DOCUMENT PASSAGE:

====

Report
Gellert Gaal

MOL - History Repeated Itself! – Guidance Upgrade To USD 2.4 Billion + 4%

MOL - Instant Earnings Comment

Recommendation: Accumulate (unch.)

Target price (12-month): 3400 (unch.)

Current share price: HUF 2,960

 

History repeated itself! – Guidance upgrade to USD 2.4 billion

 

 

  • MOL posted HUF 203 bn clean CCS-based EBITDA for Q3/19 (3% YoY), beating analysts’ mean estimates by 6% and our forecast by 10%. Better than expected results came mainly from lower than anticipated HQ losses and intersegment transfer (the two segments’ combined Clean EBITDA was HUF -2 bn vs. forecast of HUF -11.7 bn). If not for these results Clean CCS EBITDA would have come to HUF 193.2 bn, yet a bit above the consensus estimate. Due to the better than expected Q3 results, MOL’s management raised FY2019 CCS Clean EBITDA guidance from USD 2.3 bn to USD 2.4 bn. Along with the EBITDA upgrade, management increased simplified FCF guidance as well by a similar amount to USD 0.4 bn.
  • Reported net income attributable to equity holders came in at HUF 59.8 bn in Q3/19 (-34% YoY) and 15% lower than analysts expectation of HUF 69 bn because of the combination of higher CCS modification (+HUF 7 bn above exp.) and higher FX losses (HUF 3 bn above exp.), surprisingly low income from associates (HUF 3bn lower than exp.) and the last but not least higher tax expenses (HUF 3bn higher than exp.).
  • Clean CCS EBITDA fall 3% YoY in USD terms to USD 689 mn in Q3/19 mainly because lower oil and gas prices drove upstream EBITDA down which was offset by better downstream performance. On a cumulative basis, Clean CCS EBITDA was ca. 8% lower in USD terms compared to the same period last year, as a combined result of weaker refinery earnings (-10% YoY) and lower commodity prices (Upstream segment’s clean EBITDA was down by 15% YoY).

 

  • CAPEX increased further in Q3 to a level twice as high as last year’s Q3 amount, which was still in line with guidance. In cumulative terms, CAPEX has reached ca. USD 1.4 bn vs. a CCS clean EBITDA USD 1.84 bn, thus MOL maintained its self-funding status in the first nine months of 2019 with FCF arriving at USD 467 million by the end of Q3. MOL spent USD 556 mn on transformational projects in Q1-Q3 (the largest ones are the new polyol plant with USD 495mn, the propylene splitter and investments in alternative crude processing), while sustain capex also rose nearly 27% YoY in Q1-Q3 to USD 814 mn, albeit from a low base, boosted by major refinery turnarounds (Rijeka, Bratislava) as well as higher spending in Upstream. All segment excluding downstream (HUF -41 bn) remained self-funding.

 

  • Net debt/EBITDA and net gearing increased slightly in Q3 2019 (to 0.79x and 19% respectively), with operative cash flow declining in line with EBITDA showing a ca. 16% decrease YoY.

====

WRITTEN EXERCISE 1: Write out the MOL earnings comment from the words "MOL - History" through "(12-month): 3400 (unch.)", switching "Accumulate" to "Hold".
WRITTEN EXERCISE 2: Continue the MOL earnings comment from the point where it stops.

SUPPLIED RECORDS:

====

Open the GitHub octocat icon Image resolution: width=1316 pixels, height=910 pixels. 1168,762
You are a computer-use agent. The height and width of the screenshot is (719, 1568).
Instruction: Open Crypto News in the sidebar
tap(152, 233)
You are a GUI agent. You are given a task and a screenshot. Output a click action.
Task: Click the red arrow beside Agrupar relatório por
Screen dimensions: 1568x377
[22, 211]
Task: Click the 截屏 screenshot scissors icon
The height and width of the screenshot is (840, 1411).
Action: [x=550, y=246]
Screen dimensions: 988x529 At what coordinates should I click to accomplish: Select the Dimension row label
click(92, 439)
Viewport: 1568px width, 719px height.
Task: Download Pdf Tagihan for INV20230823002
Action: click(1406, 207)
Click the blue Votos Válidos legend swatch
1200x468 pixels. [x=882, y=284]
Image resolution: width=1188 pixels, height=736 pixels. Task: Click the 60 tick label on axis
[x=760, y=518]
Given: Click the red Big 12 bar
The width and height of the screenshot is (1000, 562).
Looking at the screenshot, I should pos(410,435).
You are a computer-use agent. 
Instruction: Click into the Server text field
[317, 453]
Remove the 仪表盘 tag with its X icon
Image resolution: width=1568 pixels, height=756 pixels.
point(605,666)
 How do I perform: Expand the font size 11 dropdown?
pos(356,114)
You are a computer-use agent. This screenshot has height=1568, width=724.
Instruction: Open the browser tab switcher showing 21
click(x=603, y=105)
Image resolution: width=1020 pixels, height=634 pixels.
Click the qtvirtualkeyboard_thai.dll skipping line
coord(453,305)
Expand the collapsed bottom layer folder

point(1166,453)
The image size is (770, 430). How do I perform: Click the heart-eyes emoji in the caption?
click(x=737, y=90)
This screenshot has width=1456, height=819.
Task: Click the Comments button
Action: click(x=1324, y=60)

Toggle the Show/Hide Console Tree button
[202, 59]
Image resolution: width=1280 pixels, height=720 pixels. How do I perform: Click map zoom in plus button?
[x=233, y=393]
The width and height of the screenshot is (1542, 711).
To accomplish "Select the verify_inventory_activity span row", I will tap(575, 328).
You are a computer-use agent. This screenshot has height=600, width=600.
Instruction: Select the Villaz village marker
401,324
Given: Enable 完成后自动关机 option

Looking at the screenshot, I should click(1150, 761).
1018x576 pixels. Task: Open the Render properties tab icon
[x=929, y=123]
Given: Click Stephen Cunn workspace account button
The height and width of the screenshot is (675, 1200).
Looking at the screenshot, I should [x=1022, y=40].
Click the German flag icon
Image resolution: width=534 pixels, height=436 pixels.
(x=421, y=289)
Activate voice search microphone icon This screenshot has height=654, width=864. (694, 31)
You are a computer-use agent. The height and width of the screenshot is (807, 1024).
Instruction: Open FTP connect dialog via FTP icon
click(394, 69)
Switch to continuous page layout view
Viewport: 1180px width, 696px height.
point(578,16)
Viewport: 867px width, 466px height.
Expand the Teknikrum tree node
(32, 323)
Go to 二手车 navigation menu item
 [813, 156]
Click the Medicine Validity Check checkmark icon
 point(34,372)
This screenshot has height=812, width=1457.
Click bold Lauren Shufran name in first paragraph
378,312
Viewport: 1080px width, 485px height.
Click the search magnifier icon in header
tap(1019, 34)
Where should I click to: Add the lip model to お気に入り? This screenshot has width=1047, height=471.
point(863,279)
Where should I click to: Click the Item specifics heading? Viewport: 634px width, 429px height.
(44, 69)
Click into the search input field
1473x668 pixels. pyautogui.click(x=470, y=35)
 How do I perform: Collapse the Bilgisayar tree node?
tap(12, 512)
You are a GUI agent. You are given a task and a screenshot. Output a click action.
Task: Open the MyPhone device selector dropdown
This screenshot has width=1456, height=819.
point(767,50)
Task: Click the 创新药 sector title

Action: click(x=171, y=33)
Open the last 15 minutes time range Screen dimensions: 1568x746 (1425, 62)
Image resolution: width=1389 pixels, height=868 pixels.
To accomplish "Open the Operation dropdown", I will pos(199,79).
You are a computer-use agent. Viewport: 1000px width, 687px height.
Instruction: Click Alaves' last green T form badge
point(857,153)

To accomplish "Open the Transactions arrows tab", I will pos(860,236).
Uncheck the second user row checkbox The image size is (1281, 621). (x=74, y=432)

====

TASK ANSWER 1:
MOL - History Repeated Itself! – Guidance Upgrade To USD 2.4 Billion + 4%

MOL - Instant Earnings Comment

Recommendation: Hold (unch.)

Target price (12-month): 3400 (unch.)

TASK ANSWER 2:
  • Upstream clean EBITDA fell by 22% YoY to HUF 69 bn (vs. the consensus estimate of HUF 71 bn and our estimate of HUF 68 bn), as favorable FX movements (+6% y-o-y) were not able to offset lower oil and gas prices (-19% y-o-y) and the lower production volumes (-4% q-o-q). It is worth to noting that with the higher share of UK production in MOL production portfolio, the discount between the realized oil price and Brent price continued narrowing to 3.5 USD/bbl from 4.1 USD/bbl in Q219. Production came lower by ca. 4% due to a natural decline in mature fields (-2.9kbed q-o-q) and because of unplanned shutdown on the Scott oil field (-1.1kboed). The decline in volumes seems to continue in October as well according to MOL’s estimates to 105kboed due to major turnaround in Hungary and some smaller planned turnaround in Shaikan, but MOl’s annual guidance for average production of 110 kboed seems still feasible as cumulative average. Production stood at 112kboed in the first three quarters. Despite a large drop in hydrocarbon prices (-19% y-o-y), Upstream segment delivered ca. HUF 46 bn simplified FCF, with which the segment has remained the largest contributor to total FCF.
  • Downstream clean CCS-based EBITDA showed strength increasing by 10% to HUF 80 bn which however came slightly lower compared to the consensus. Petchem clean CCS-based EBITDA increased by 15% YoY and that of refinery segment by 10%. The surprise came from the refinery segment as notwithstanding the weaker refinery environment (-2% YoY refinery margin 5.8 USD/bbl vs. 5.7 USD/bbl) and lower throughout (-11% YoY), clean CCS refinery EBITDA increased by 4% YoY in USD terms to USD 272 mn and by 8% YoY HUF 58.7 bn. These superior results were primarily due to widened wholesale margins (motor fuel demand in the CEE + 3.5% YoY) and to the better financial performance of INA that alone added HUF 10.5 bn higher profits than last year (HUF 9.7 bn vs. –HUF 0.9bn) to the group clean CCS EBITDA. On the petchem side, Clean EBITDA arrived at HUF 21.3 bn (+15% YoY) fueled by weaker local currencies and improved sales margins. Also, management indicated that they expected lower margins to ca. 300 -350 EUR/t in the last quarter due to sluggish demand margins, which is the lower end of margin range of full year guidance.
  • Consumer Services clean EBITDA rose substantially (+16% YoY) to HUF 47.4 bn (beating both analysts’ expectations of HUF 445. bn), in USD terms the segment grew by 10% y-o-y. Total volume sold y-o-y dynamic has accelerated from 3% in Q2 to 5%, while non-fuel margin also stood at a record high (28.9%) clearly supporting Q3 stellar results.
  • Surprisingly, Midstream clean EBITDA increased more than anticipated to HUF 8 bn (+14 % YoY) vs. consensus estimate of HUF 7.2 bn, as lower OPEX and higher transmission volumes offset the negative impact of decreasing tariffs.
  • Corporate and intersegment came substantially higher compared to consensus estimate (- HUF 2bn vs. –HUF 12bn) as well as last year’s results (HUF-12bn). It remains to be seen whether cuts cost proves to be sustainable, or it is only a one-time better result that will normalize as time goes by.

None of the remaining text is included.